= Newington Workhouse =

Workhouse in Walworth, London, England

Newington Workhouse was an institution for indoor relief of the poor at 182 Westmoreland Road, (now Beaconsfield Road), Walworth, London, in what is now the London Borough of Southwark. It became the Newington Lodge Public Assistance Institution in 1930, and was converted into social housing in 1948. The building was demolished in 1969.

==History==
The workhouse was built in 1850 in the hamlet of Walworth to replace an older workhouse belonging to the parish of St Mary Newington first opened in 1734. The 1850 building was originally intended to be an industrial school. The site was taken over in 1868 by the St Saviour Poor Law Union and became an infirmary.

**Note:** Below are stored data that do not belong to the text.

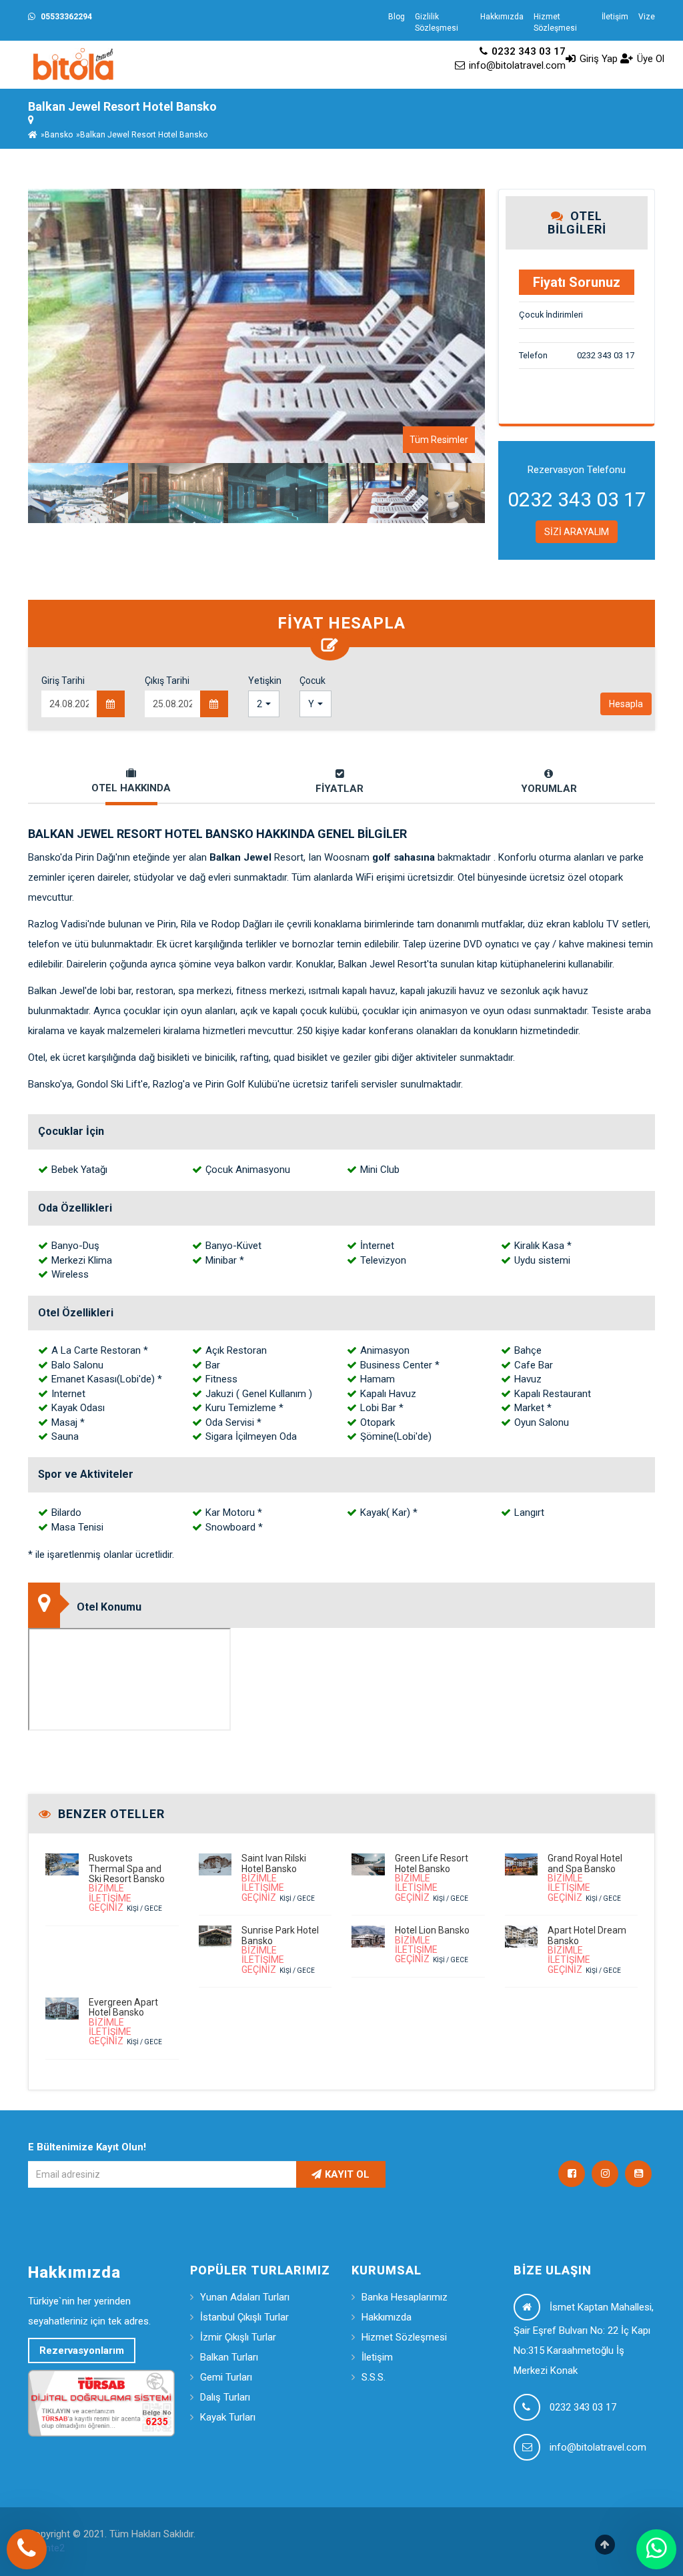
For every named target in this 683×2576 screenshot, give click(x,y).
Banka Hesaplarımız (405, 2297)
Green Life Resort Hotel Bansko (431, 1863)
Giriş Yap (597, 59)
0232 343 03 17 (527, 51)
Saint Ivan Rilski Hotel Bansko (273, 1863)
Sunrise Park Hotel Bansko (280, 1935)
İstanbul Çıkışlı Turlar (244, 2317)
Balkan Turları (229, 2357)
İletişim (615, 16)
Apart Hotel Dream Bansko (587, 1935)
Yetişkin (263, 680)
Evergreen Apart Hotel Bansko (123, 2007)
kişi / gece (125, 1898)
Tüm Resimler (439, 439)
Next (505, 326)
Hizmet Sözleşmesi (555, 22)
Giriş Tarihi (63, 680)
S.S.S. (374, 2377)
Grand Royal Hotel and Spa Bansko (585, 1863)
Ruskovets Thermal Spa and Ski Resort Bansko (127, 1868)
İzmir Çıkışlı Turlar (238, 2337)
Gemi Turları (226, 2377)
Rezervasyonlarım (81, 2350)
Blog (396, 16)
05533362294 (65, 16)
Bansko (59, 134)
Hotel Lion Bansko (432, 1930)
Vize (646, 16)
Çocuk (312, 680)
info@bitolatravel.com (516, 65)
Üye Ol (649, 59)
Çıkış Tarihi (167, 680)
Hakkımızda (502, 16)
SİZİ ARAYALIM (576, 531)
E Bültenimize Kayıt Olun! (87, 2147)
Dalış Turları (225, 2397)
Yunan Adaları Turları (244, 2297)
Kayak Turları (227, 2417)
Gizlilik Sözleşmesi (436, 22)
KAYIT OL (347, 2174)
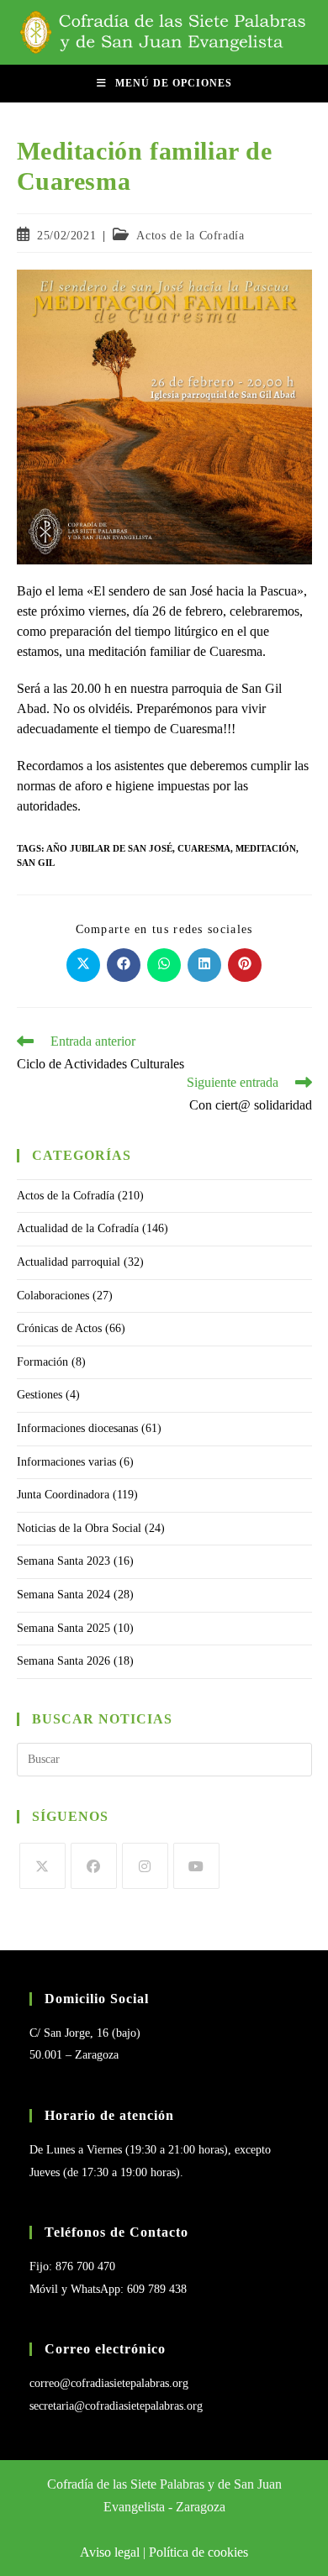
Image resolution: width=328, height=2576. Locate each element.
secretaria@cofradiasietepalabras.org (116, 2406)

The Local Government Act 1929 abolished the workhouse system, and in 1930 Newington Workhouse became the Newington Lodge Public Assistance Institution, until the Poor Laws were repealed in 1948. It then continued to be used as social housing by London County Council Welfare Department. In 1961 it held "266 women and children from 72 fragmented families". The building was demolished in 1969 and replaced by the Aylesbury Estate.

The records of the institution are now held in the London Metropolitan Archives.

==Cultural significance==
The comic actor Charlie Chaplin spent a short time in Newington Workhouse in 1896.

The 1966 television play Cathy Come Home depicted the living conditions in Newington Lodge.